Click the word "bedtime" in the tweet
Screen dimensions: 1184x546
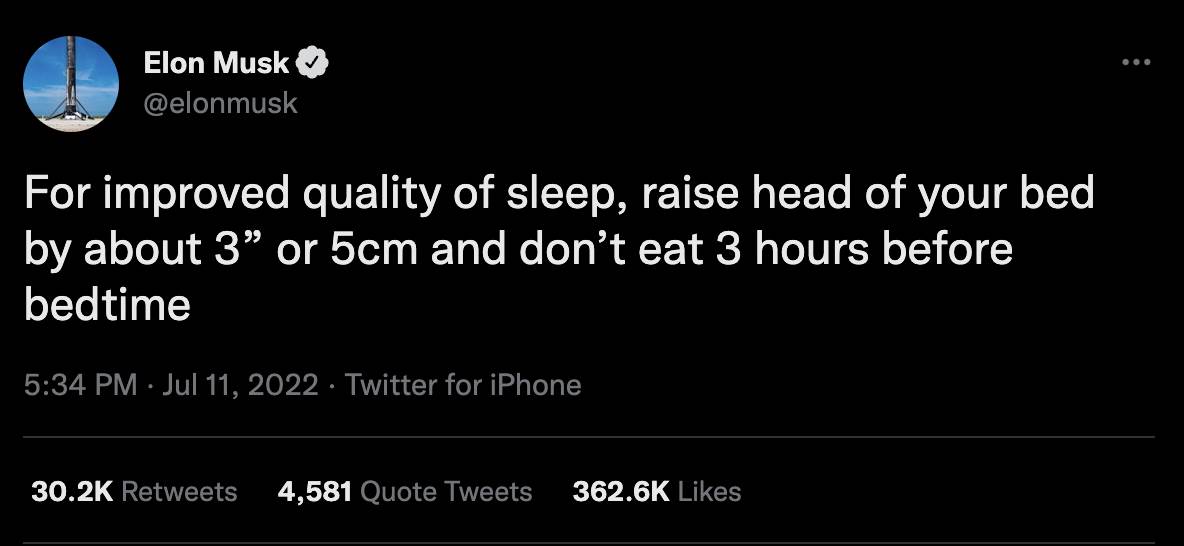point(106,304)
☆ ☆ ☆
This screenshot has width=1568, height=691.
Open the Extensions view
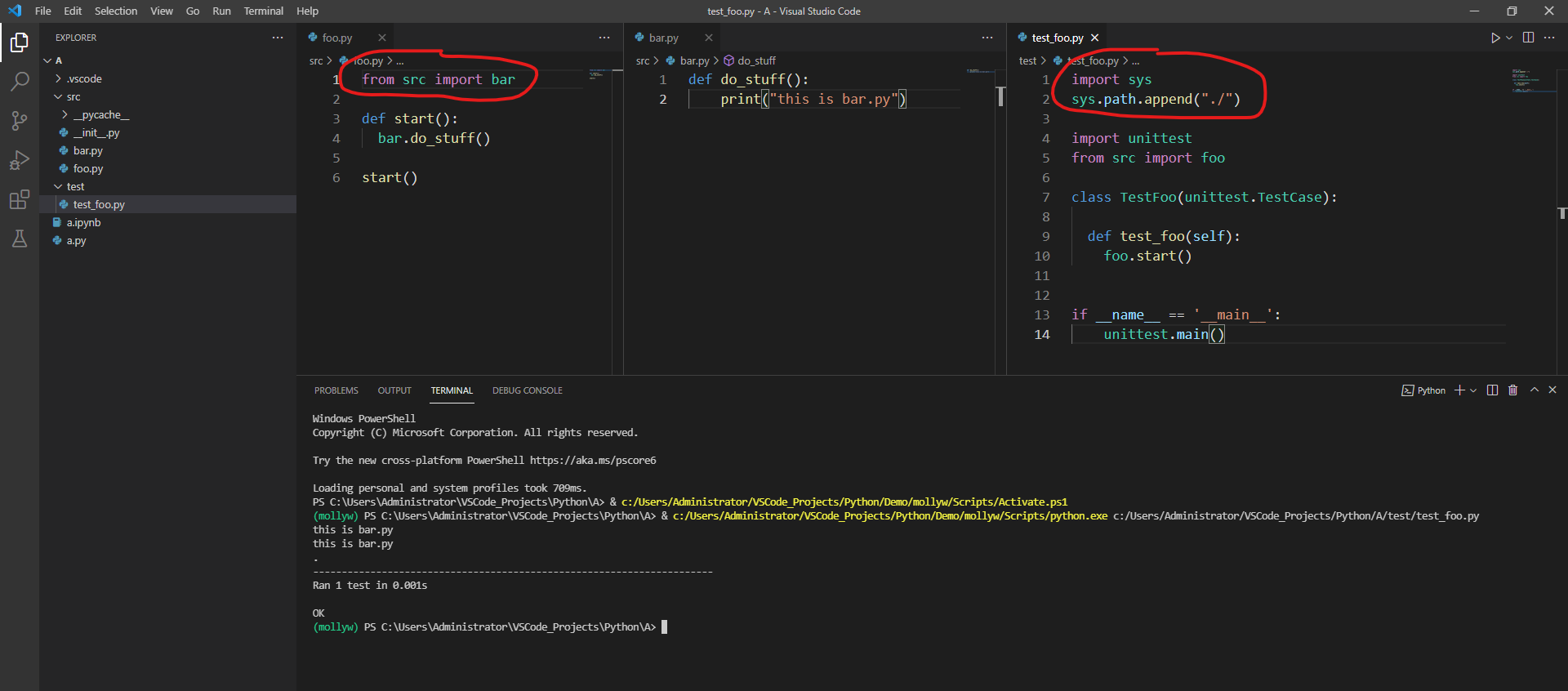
☆ ☆ ☆
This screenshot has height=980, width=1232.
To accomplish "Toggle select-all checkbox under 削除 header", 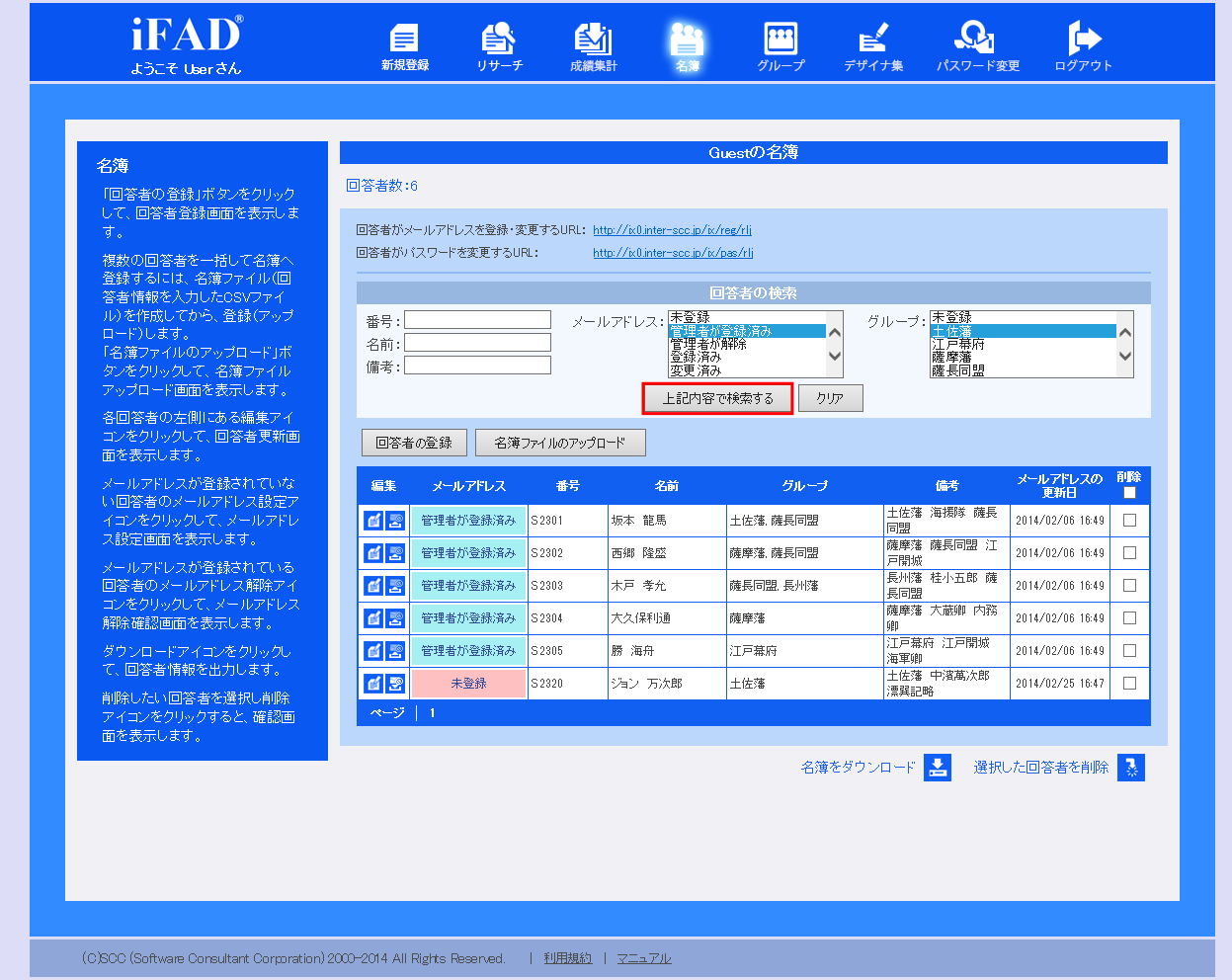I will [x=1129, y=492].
☆ ☆ ☆
Examine the records and pull out every line where the string "width" occurs.

SOLUTION TO THIS EXERCISE >>
This screenshot has width=1568, height=691.
This screenshot has height=980, width=1232.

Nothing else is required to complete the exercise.